The following statement was issued by Terri McCormick:
In the rush to pass the so-called “healthcare reform bill,” U.S. Senator Ben Nelson (D-NE) stomped his feet and held his breath until he extracted his presents from Senate Majority Leader Harry Reid. One such gift exempts Nebraska from paying the $45 million increase in Medicaid imbursement costs. Nelson was the 60th Democrat to get his stocking stuffed.
Smart parents know not to give in to spoiled children trying these shenanigans. If we gave kids everything they demanded, our family budget would be as busted as last year’s toy under the couch. You know, the one with batteries that are only made in China.
Each of us will soon pay for the Senate’s extravagant spending. In Senator Nelson’s case, his Nebraska voters will be exempted from the substantial cost increases generated by new Medicare patients mandated by this plan. Wisconsin taxpayers will foot the bill not only for the additional costs for Wisconsinites, but for Nebraskans, too.
Senator Reid is like the parents that give their screaming kids everything they ask for. Here is what the Wall Street Journal reported:
Senate Majority Leader Harry Reid said Mr. Nelson didn’t get special treatment. “I worked with every Democratic senator” to make changes to the bill,” Mr. Reid said. “Ben Nelson was just like the rest of them.”
The majority leader added, “If you read the bill … you’ll find a number of states are treated differently from other states. That’s what legislation’s all about: compromise.”
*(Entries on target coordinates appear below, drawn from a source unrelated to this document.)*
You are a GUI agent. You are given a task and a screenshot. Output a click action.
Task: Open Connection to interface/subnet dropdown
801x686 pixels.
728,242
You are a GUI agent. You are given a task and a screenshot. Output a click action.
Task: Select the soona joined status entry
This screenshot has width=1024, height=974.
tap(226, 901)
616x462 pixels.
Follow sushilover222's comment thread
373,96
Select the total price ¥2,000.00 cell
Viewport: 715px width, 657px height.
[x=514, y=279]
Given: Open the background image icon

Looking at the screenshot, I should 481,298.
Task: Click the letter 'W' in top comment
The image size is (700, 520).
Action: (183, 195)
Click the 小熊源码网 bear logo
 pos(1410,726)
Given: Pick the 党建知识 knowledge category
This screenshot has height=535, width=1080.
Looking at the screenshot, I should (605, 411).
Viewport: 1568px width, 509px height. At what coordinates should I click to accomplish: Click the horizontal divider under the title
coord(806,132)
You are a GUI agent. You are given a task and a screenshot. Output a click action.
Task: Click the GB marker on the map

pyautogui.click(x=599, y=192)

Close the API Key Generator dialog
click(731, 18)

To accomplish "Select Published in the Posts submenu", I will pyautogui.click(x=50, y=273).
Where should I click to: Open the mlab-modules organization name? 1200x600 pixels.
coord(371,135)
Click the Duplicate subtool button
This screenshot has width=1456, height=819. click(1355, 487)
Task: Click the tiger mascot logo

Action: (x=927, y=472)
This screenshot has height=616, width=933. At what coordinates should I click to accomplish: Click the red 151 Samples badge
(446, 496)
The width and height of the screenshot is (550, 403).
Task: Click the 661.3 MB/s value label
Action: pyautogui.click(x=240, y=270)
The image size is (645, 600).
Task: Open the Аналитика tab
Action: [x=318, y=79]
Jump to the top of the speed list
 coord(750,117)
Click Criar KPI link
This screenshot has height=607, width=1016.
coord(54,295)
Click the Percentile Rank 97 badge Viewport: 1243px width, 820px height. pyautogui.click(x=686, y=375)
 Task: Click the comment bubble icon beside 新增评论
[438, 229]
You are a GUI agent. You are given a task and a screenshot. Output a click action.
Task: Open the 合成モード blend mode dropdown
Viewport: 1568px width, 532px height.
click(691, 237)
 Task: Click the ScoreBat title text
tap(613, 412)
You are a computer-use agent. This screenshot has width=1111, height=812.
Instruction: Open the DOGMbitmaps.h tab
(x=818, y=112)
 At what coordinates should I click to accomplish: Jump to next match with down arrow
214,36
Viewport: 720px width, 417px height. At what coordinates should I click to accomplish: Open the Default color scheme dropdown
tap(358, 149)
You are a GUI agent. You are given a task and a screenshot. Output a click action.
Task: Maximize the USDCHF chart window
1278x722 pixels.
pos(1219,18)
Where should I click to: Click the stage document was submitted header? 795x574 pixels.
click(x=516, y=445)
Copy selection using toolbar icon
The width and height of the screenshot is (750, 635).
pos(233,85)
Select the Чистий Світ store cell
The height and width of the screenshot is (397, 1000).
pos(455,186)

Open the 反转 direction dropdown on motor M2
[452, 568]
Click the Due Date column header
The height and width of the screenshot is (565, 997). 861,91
So giving a present to every one of the 60 Senate Democrats is the way that healthcare funding decisions are being handled in Washington. It is not the way that we did true healthcare reform in Wisconsin; at least not when I was in charge.
In 2002, I led the Speaker’s Taskforce for Local Government Healthcare Partnerships. We used a business model to address runaway healthcare costs to state and local government. We held a dozen hearings around the State, listening to the people as they identified the reasons for cost spikes. With the help of private-sector talent, we crafted and passed the Competitive Prescription Drug Purchasing Pool, which saved $25 million for non-represented state employees alone, in the first year. We recommended the use of Internet transparency for healthcare cost bidding, as well as a quality control system of standards where communities can view provider ratings online.
This approach put free market mechanisms in place to ensure a level playing field for health care competition. Contrast this pork-free plan with the U.S. Senate Christmas-tree bill, and you can see that government can, and must, do better.
So I have a simple solution for all sensible voters this Holiday season. Think about the permissive parents you see that give in to their spoiled children. Compare them to the incumbent politicians in your district and state. Vote out every one of them that can’t say no to more spending. In these economic hard times, that is the only way for our family budgets – and our nation — to survive.
We need to stop giving a “Tickle Me Nelson” to every U.S. Senator.